I'm not planning on cutting large tree consitantly...ive got a bunch of standing dead timber(ash borer likes walnut and hickory too) and once it's dropped I'll just be maintaining things around the farm. 
Id say 4 of these trees are 30inches...the rest are smaller....dont want to be laden with too big of a saw for trimming but don't want to be underpowered in a 20in walnut.

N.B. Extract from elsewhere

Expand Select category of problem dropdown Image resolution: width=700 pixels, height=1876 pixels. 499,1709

Good advice and thank you for the opinion.

God bless
Shred


----------



## Jon1270 (Apr 25, 2017)

I would aim to for bar lengths that are closer to the sweet spot for each displacement, rather than so close to the outer limits of what the saws can tolerate.  In hardwood, I'd say 16" - 18" for 50cc, 20" at 60cc and 24" at 70cc.  Yes, these are all conservative lengths but that means the work will be quicker, easier and more fun, and put less stress on the machine.

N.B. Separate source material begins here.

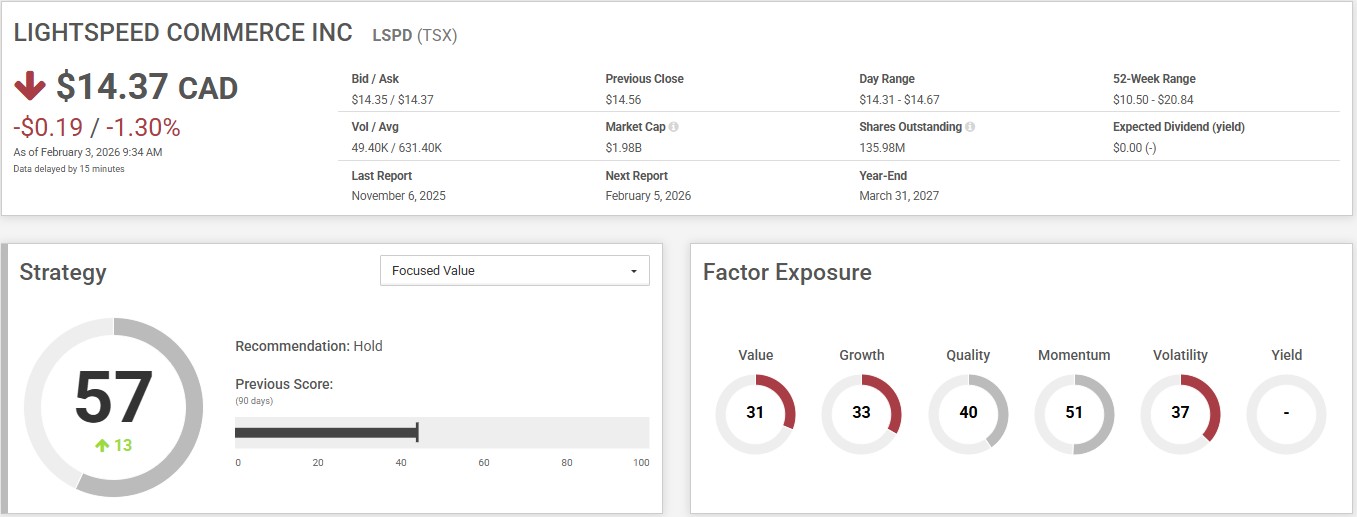Click the 52-Week Range value

1152,100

In your position, if I really and truly only wanted to own one saw that would do it all then I'd probably go for the 60cc option.  I like the pro-level Stihl machines just fine but I wouldn't pay the premium on a new one either.  I have little experience with Echo, but the general impression I get is that they're solid saws, if not exactly cutting-edge tech.  They're probably a little less powerful, maybe the air filtration isn't quite as good, they don't have autotune, etc.  Don't put too much stock in the warranty; the vast majority of mechanical failures are due to user error that would not be covered, not wear or manufacturing defects.  Take a look at the Husqvarna 555 and Dolmar 6100 too.

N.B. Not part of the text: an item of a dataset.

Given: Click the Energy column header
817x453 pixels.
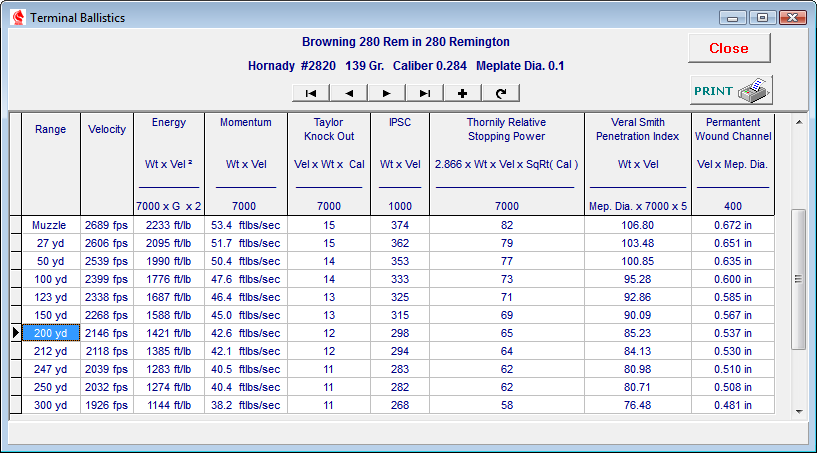Looking at the screenshot, I should 169,123.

If finances permitted, I'd prefer a 50cc / 70cc combination, with emphasis on the 50cc saw being a very nice-quality machine that I'd be happy to use all the time, and the 70cc being something secondhand / cheaper / rougher, suited for occasional use.


----------



## Sirshredalot (Apr 25, 2017)

Jon1270 said:


> I would aim to for bar lengths that are closer to the sweet spot for each displacement, rather than so close to the outer limits of what the saws can tolerate.  In hardwood, I'd say 16" - 18" for 50cc, 20" at 60cc and 24" at 70cc.  Yes, these are all conservative lengths but that means the work will be quicker, easier and more fun, and put less stress on the machine.
> 
> In your position, if I really and truly only wanted to own one saw that would do it all then I'd probably go for the 60cc option.  I like the pro-level Stihl machines just fine but I wouldn't pay the premium on a new one either.  I have little experience with Echo, but the general impression I get is that they're solid saws, if not exactly cutting-edge tech.  They're probably a little less powerful, maybe the air filtration isn't quite as good, they don't have autotune, etc.  Don't put too much stock in the warranty; the vast majority of mechanical failures are due to user error that would not be covered, not wear or manufacturing defects.  Take a look at the Husqvarna 555 and Dolmar 6100 too.
> 
> If finances permitted, I'd prefer a 50cc / 70cc combination, with emphasis on the 50cc saw being a very nice-quality machine that I'd be happy to use all the time, and the 70cc being something secondhand / cheaper / rougher, suited for occasional use.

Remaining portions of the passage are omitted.